Eighty-nine percent of children's TV viewing is still live, reveals a TV Licensing report.

Despite huge digital advances, 98% of children aged 4 to 15 still spend time in front of a traditional living room television set, rushing home from school because they fear missing their favourite programme.

Eight of the top ten children's programmes were shown on school days between 4.30 and 6.30pm. Disney Junior's Sofia the First and CBBC's Dumping Ground came out top for live children's programmes in their respective age groups.

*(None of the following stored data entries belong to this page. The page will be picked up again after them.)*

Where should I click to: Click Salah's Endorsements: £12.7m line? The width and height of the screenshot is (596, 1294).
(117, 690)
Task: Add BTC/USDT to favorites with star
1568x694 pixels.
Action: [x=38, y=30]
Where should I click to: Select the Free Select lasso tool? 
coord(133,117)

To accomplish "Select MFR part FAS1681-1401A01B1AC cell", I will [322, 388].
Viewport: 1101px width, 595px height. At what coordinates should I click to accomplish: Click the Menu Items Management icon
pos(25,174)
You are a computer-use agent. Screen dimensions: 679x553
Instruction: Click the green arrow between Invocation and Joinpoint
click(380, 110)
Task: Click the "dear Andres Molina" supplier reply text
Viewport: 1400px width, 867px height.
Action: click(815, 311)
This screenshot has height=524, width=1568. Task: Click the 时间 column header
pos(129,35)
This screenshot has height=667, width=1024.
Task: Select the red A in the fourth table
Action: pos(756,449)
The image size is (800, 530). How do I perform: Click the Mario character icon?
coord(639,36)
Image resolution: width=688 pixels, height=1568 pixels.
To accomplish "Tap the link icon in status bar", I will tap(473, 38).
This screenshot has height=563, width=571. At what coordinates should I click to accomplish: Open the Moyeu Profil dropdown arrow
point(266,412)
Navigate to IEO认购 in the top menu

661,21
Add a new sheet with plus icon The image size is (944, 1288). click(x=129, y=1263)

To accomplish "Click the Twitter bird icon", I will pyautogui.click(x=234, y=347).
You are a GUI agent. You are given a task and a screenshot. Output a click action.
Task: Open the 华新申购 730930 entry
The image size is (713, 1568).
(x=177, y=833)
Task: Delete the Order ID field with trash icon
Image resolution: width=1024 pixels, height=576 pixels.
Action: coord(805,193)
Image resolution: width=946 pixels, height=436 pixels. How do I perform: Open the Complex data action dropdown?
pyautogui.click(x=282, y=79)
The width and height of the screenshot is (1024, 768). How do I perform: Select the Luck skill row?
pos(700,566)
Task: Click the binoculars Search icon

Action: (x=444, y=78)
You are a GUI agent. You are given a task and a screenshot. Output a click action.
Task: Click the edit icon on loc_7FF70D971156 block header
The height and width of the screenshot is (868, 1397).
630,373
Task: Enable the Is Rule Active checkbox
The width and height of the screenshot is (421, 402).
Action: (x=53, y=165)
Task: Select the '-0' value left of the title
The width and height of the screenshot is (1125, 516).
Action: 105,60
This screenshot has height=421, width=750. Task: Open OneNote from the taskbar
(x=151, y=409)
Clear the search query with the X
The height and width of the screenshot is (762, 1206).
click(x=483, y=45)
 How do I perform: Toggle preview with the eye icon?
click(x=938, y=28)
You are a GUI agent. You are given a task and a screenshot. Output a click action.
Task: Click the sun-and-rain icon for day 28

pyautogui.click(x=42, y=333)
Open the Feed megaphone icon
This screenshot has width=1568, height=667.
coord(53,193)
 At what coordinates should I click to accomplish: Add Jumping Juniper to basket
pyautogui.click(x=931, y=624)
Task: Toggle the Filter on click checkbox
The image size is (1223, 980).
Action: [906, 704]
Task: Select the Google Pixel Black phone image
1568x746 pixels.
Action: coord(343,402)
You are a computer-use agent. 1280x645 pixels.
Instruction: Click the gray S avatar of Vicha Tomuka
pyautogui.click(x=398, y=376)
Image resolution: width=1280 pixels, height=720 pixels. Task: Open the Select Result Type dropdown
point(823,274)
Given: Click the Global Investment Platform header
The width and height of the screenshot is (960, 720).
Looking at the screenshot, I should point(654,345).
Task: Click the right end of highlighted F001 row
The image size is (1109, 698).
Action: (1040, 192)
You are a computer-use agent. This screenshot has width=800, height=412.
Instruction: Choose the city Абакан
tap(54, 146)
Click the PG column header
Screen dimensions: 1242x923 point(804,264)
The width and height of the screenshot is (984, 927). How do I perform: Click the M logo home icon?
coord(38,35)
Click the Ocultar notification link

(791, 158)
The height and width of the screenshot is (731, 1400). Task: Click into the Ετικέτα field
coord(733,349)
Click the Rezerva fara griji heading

The report also reveals that children spend an average of two hours and 23 minutes a day watching TV, an hour and a half less than the national average of three hours and 55 minutes (this is 15 minutes more than in 2008).

The headlines come from TeleScope 2014, TV Licensing's annual report into the nation's changing viewing habits, which this year focuses on children.

The march of technology

  • 22% of children aged 3-4 have a TV in their bedroom; 11% have a games console in their room; 1 in 8 use a tablet to go online
  • 1% of children 5-7 own a smartphone; 28% have a games console in their bedroom; 13% own a tablet
  • 18% of children 8-11 own a tablet; 53% have a TV in their bedroom; 53% have a games console in their room
  • 62% of children 12-15 have a smartphone; 62% have a TV in their bedroom; 26% own a tablet; 57% have a games console in their room

Pipa Doubtfire, head of revenue management at TV Licensing, says children's television continues to play 'a central role in households', adding that even though children have more devices and more ways in which to consume their favourite shows, 'the traditional TV set and live viewing are still overwhelmingly the most favoured methods'.

Live television

So why is live viewing still so popular in an age of tablets, PVRs, smartphones and video on-demand? According to Neil Mortensen, research planning director for Thinkbox, the answer is 'emotional'. In the report, Mortensen says, 'We identified six emotional reasons why we watch TV and knowing them explains why the live experience is so fundamental.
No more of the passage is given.